Les loges élisent alors annuellement un Garde (Warden) pour les présider avec l’accord du Garde Général du Roi. Ce garde est chargé de veiller à la carrière du maçon qui passera d’apprenti enregistré (Booked) à apprenti entré (Entered) après deux ou trois ans, puis compagnon du métier (Fellowcraft) ou maître (Master) après une cérémonie symbolique.
Les statuts Schaw ont une place à part tant ils se réfèrent aux constructeurs du temple de Salomon qui répandirent les connaissances du métier avec la célébration du 2 avril comme jour du démarrage de la construction du temple de Salomon.
150 ans après ces textes, apparaît en 1583, toujours en Angleterre, le manuscrit « Grand lodge n° 1 » qui forme une deuxième génération des Anciens Devoirs et acte de la naissance de la maçonnerie spéculative en adaptant les traditionnels « old charges » à de nouvelles perspectives humanistes en rapport avec les aspirations sociales du moment.
L’organisation nationale anglaise des loges du métier auraient été définies lors d’une assemblée le 8 décembre 1663 sans que l’on ne sache vraiment où cela a pu avoir lieu.
La première trace tangible d’une initiation figure dans le journal personnel de Elias Ashmole qui mentionne qu’il avait été fait maçon spéculatif le 16 octobre 1646, dans une loge composée de neuf membres. Pour l’anecdote on notera que le sieur Ashmole n’a assisté dans sa vie que deux fois à une réunion maçonnique.
Que décrivent réellement ces devoirs ?
Voici un aperçu de quelques-unes des valeurs qui y sont développées :
- Le respect des ordonnances établis par les prédécesseurs.
- Loyauté et charité les uns envers les autres.
- Obéissance aux surveillants
- Honnêteté, sincérité et diligence dans les accords (les commandes) passés.
- Garantie d’achèvement des travaux engagés.
- Respect d’un prix convenu par avance et interdit de concurrence déloyale.
- Surveillant élu par ses pairs.
- Aucun maître ne prenant plus de 3 apprentis au cours de sa vie.
- Et engagement de l’apprenti pour sept ans avant de passer compagnon…
La plus ancienne publication en français date de 1782 et traite paradoxalement des compagnons tailleurs de pierre de l’ancien Saint Empire Romain Germanique de Spire, Strasbourg et Ratisbonne au XV siècle.
Connus sous le nom de statuts de Ratisbonne, nom francisé de la ville de Regensburg, ils prescrivent des règles pour tout l’empire Romain Germanique et ont été rédigés en allemand avant le milieu du XV siècle, vraisemblablement sur la base du manuscrit Cooke.
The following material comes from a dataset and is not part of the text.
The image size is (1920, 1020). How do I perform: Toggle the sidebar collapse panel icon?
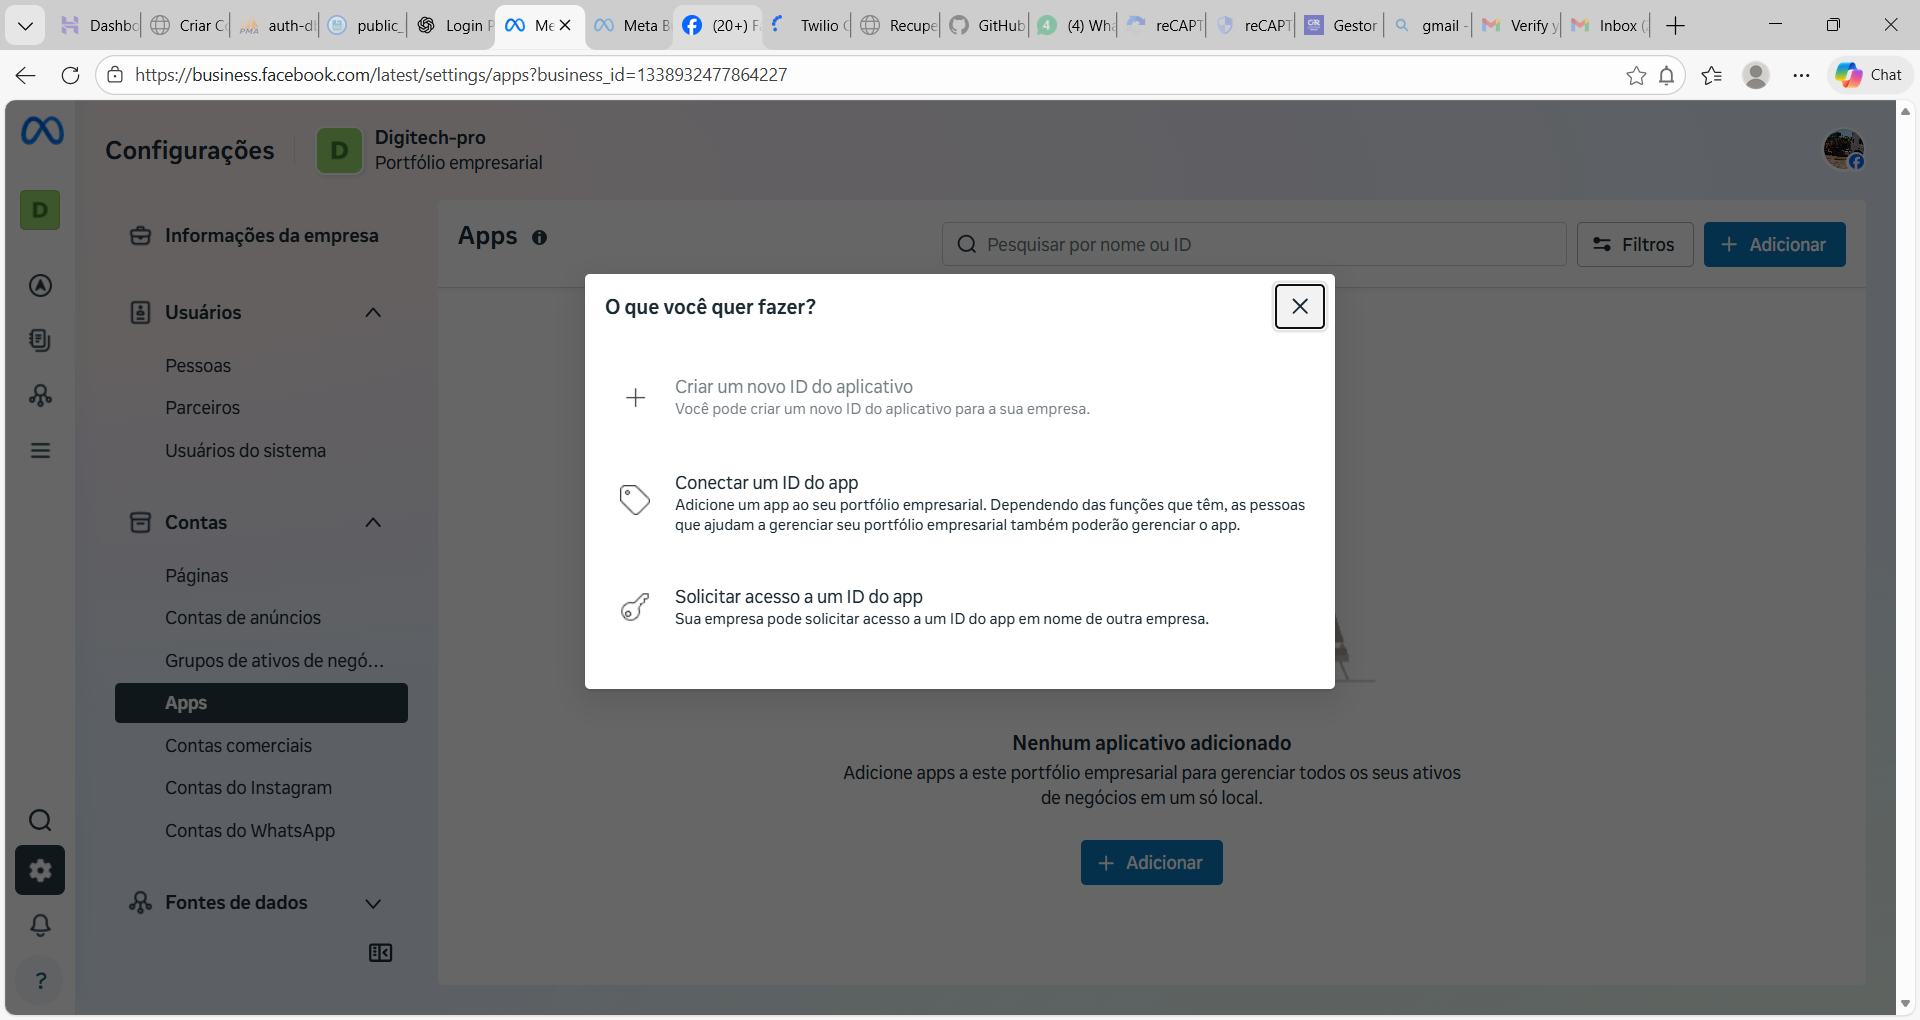click(x=380, y=953)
Ces statuts ont été validé par l’empereur Maximilien I à qui on a fait dire : « il y a trois raisons principales pour travailler la pierre : le plaisir, la nécessité et la force ». Peut-être sont-ce là les prémices des 3 piliers du rite français du Grand Orient De France.
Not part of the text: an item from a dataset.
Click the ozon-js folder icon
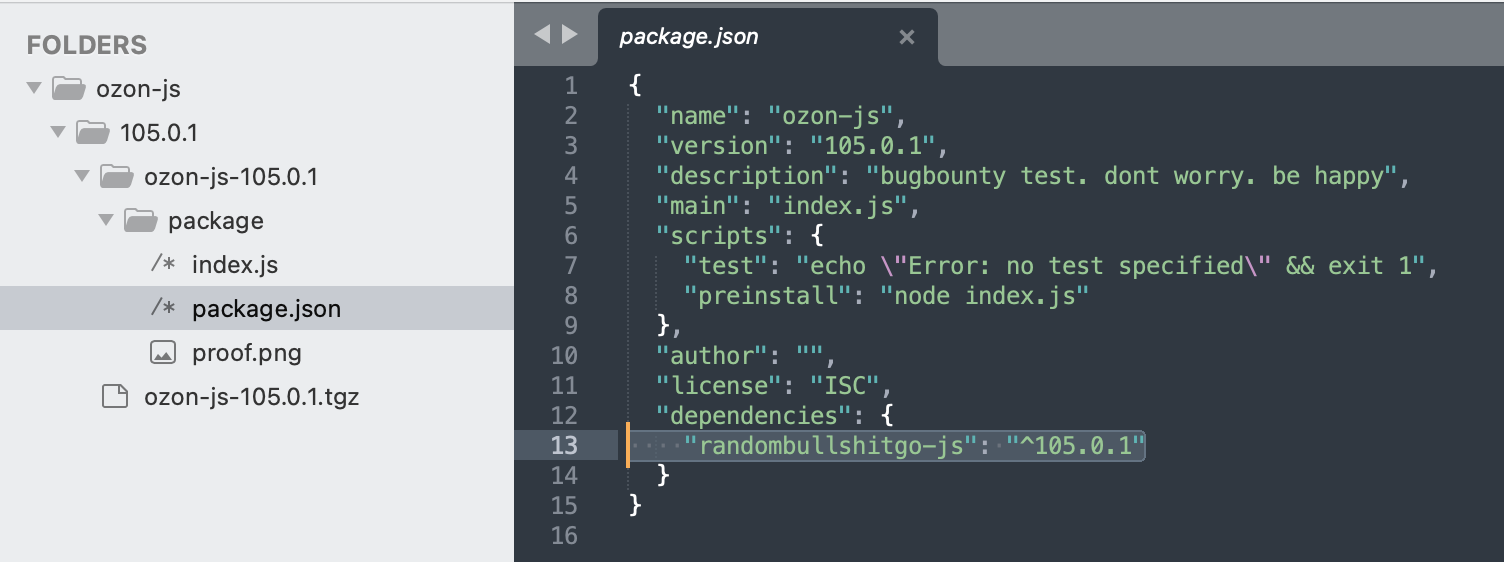This screenshot has width=1504, height=562. click(x=68, y=89)
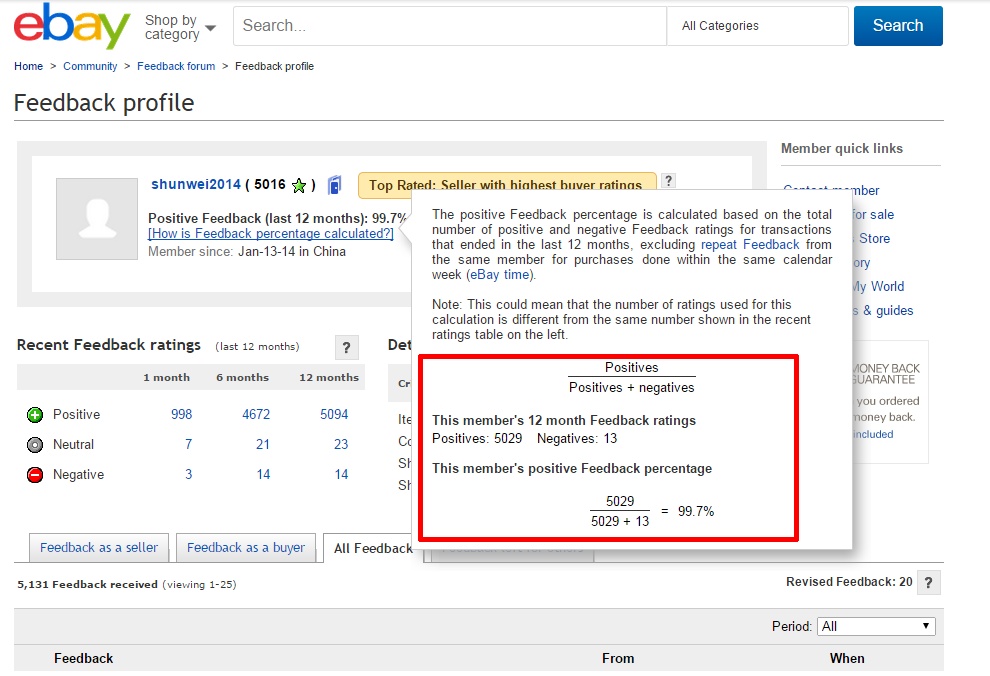This screenshot has width=990, height=676.
Task: Click the red Negative feedback icon
Action: coord(35,475)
La confraternité des maçons libres d’Allemagne fait référence à la Bauhütte, traditionnelle maison du compagnon bâtisseur, adossée au flanc Ouest de la cathédrale pour mieux y recevoir la lumière nécessaire aux travaux de traits de la planche à tracer.
Les constitutions d’Anderson publiées en 1723 forment le texte le plus connu du monde maçonnique, sans doute parce qu’il est l’évocation de l’esprit des Lumières et de l’intégration des classes laborieuses.
Commandées par le grand maître de la loge de Londres, elles sont l’œuvre d’une coopération entre le révérend James Anderson, pasteur presbytérien et le huguenot Jean Théophile Désaguliers, avec pour but d’apaiser les luttes religieuses et de réguler les pratiques divergentes au sein de la Grande Loge. Le texte a été plusieurs fois remanié – d’ùu sa dénomination au pluriel – pour aboutir à la version de 1813 et à la fin de la querelle des anciens et des modernes et la création de la Grande Loge Unie d’Angleterre.
En France, les constitutions n’ont pas été utilisées avant la seconde moitié du XX siècle.
Sa seconde partie relative aux obligations et devoirs est le socle de la Franc Maçonnerie actuelle, tandis que sa première partie tente d’assoir le fantasme d’une continuité entre Salomon et les souverains Anglais.
Les constitutions d’Anderson – ajoutons et de Désaguliers – sont la source de l’émancipation religieuse et politique de la Franc Maçonnerie mais les femmes n’y sont pas reconnues.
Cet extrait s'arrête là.